#### [WHAT YOU ARE ASKED TO DO]
Every record must appear in the answer exactly as it stands.

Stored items
########################################

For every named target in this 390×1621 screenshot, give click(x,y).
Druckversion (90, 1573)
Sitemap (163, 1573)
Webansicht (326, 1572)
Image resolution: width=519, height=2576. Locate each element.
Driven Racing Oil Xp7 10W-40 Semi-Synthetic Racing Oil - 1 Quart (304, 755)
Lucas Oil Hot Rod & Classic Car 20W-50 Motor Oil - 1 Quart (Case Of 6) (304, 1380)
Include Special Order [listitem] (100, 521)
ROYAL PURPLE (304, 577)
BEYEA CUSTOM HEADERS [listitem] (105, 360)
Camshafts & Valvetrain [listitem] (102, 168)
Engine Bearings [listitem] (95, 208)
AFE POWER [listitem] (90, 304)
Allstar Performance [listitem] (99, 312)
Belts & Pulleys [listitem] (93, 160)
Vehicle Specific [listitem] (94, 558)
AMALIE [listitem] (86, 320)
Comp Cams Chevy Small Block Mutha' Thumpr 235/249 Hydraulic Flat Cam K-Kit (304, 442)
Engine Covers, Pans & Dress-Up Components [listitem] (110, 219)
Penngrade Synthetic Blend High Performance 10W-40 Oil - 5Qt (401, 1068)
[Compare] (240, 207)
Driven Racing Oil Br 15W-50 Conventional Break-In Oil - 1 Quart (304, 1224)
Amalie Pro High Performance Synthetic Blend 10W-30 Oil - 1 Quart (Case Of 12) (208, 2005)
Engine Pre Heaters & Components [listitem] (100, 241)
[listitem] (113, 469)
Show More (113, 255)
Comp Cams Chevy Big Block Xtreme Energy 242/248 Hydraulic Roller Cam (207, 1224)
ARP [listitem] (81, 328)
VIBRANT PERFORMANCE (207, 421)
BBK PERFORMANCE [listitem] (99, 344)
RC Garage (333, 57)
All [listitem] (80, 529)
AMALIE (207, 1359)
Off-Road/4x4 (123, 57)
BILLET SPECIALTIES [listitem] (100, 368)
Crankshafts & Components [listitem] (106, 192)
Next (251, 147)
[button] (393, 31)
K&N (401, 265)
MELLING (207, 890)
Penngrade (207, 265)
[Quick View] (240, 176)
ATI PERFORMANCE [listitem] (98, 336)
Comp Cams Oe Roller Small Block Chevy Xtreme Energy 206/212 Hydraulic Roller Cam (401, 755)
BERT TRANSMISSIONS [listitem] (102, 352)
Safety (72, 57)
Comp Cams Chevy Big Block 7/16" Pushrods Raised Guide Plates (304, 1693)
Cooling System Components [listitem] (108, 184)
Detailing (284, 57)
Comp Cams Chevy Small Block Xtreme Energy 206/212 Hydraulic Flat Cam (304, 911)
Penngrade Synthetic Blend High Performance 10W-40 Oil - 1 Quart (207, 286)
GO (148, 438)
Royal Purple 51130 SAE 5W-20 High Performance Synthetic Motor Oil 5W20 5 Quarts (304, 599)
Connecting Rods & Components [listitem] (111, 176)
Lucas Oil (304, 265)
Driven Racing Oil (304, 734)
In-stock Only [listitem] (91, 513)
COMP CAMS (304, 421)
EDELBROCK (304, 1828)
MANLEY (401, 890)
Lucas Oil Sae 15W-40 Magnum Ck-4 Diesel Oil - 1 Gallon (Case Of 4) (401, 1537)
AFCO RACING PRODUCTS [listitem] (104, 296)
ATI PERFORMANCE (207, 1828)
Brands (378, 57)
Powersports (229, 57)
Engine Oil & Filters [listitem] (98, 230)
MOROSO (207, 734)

########################################

#### [SOLUTION BELOW]
For every named target in this 390×1621 screenshot, give click(x,y).
Druckversion (90, 1573)
Sitemap (163, 1573)
Webansicht (326, 1572)
Image resolution: width=519, height=2576. Locate each element.
Driven Racing Oil Xp7 10W-40 Semi-Synthetic Racing Oil - 1 Quart (304, 755)
Lucas Oil Hot Rod & Classic Car 20W-50 Motor Oil - 1 Quart (Case Of 6) (304, 1380)
Include Special Order [listitem] (100, 521)
ROYAL PURPLE (304, 577)
BEYEA CUSTOM HEADERS [listitem] (105, 360)
Camshafts & Valvetrain [listitem] (102, 168)
Engine Bearings [listitem] (95, 208)
AFE POWER [listitem] (90, 304)
Allstar Performance [listitem] (99, 312)
Belts & Pulleys [listitem] (93, 160)
Vehicle Specific [listitem] (94, 558)
AMALIE [listitem] (86, 320)
Comp Cams Chevy Small Block Mutha' Thumpr 235/249 Hydraulic Flat Cam K-Kit (304, 442)
Engine Covers, Pans & Dress-Up Components [listitem] (110, 219)
Penngrade Synthetic Blend High Performance 10W-40 Oil - 5Qt (401, 1068)
[Compare] (240, 207)
Driven Racing Oil Br 15W-50 Conventional Break-In Oil - 1 Quart (304, 1224)
Amalie Pro High Performance Synthetic Blend 10W-30 Oil - 1 Quart (Case Of 12) (208, 2005)
Engine Pre Heaters & Components [listitem] (100, 241)
[listitem] (113, 469)
Show More (113, 255)
Comp Cams Chevy Big Block Xtreme Energy 242/248 Hydraulic Roller Cam (207, 1224)
ARP [listitem] (81, 328)
VIBRANT PERFORMANCE (207, 421)
BBK PERFORMANCE [listitem] (99, 344)
RC Garage (333, 57)
All [listitem] (80, 529)
AMALIE (207, 1359)
Off-Road/4x4 (123, 57)
BILLET SPECIALTIES [listitem] (100, 368)
Crankshafts & Components [listitem] (106, 192)
Next (251, 147)
[button] (393, 31)
K&N (401, 265)
MELLING (207, 890)
Penngrade (207, 265)
[Quick View] (240, 176)
ATI PERFORMANCE [listitem] (98, 336)
Comp Cams Oe Roller Small Block Chevy Xtreme Energy 206/212 Hydraulic Roller Cam (401, 755)
BERT TRANSMISSIONS [listitem] (102, 352)
Safety (72, 57)
Comp Cams Chevy Big Block 7/16" Pushrods Raised Guide Plates (304, 1693)
Cooling System Components [listitem] (108, 184)
Detailing (284, 57)
Comp Cams Chevy Small Block Xtreme Energy 206/212 Hydraulic Flat Cam (304, 911)
Penngrade Synthetic Blend High Performance 10W-40 Oil - 1 Quart (207, 286)
GO (148, 438)
Royal Purple 51130 SAE 5W-20 High Performance Synthetic Motor Oil 5W20 5 Quarts (304, 599)
Connecting Rods & Components [listitem] (111, 176)
Lucas Oil (304, 265)
Driven Racing Oil (304, 734)
In-stock Only [listitem] (91, 513)
COMP CAMS (304, 421)
EDELBROCK (304, 1828)
MANLEY (401, 890)
Lucas Oil Sae 15W-40 Magnum Ck-4 Diesel Oil - 1 Gallon (Case Of 4) (401, 1537)
AFCO RACING PRODUCTS [listitem] (104, 296)
ATI PERFORMANCE (207, 1828)
Brands (378, 57)
Powersports (229, 57)
Engine Oil & Filters [listitem] (98, 230)
MOROSO (207, 734)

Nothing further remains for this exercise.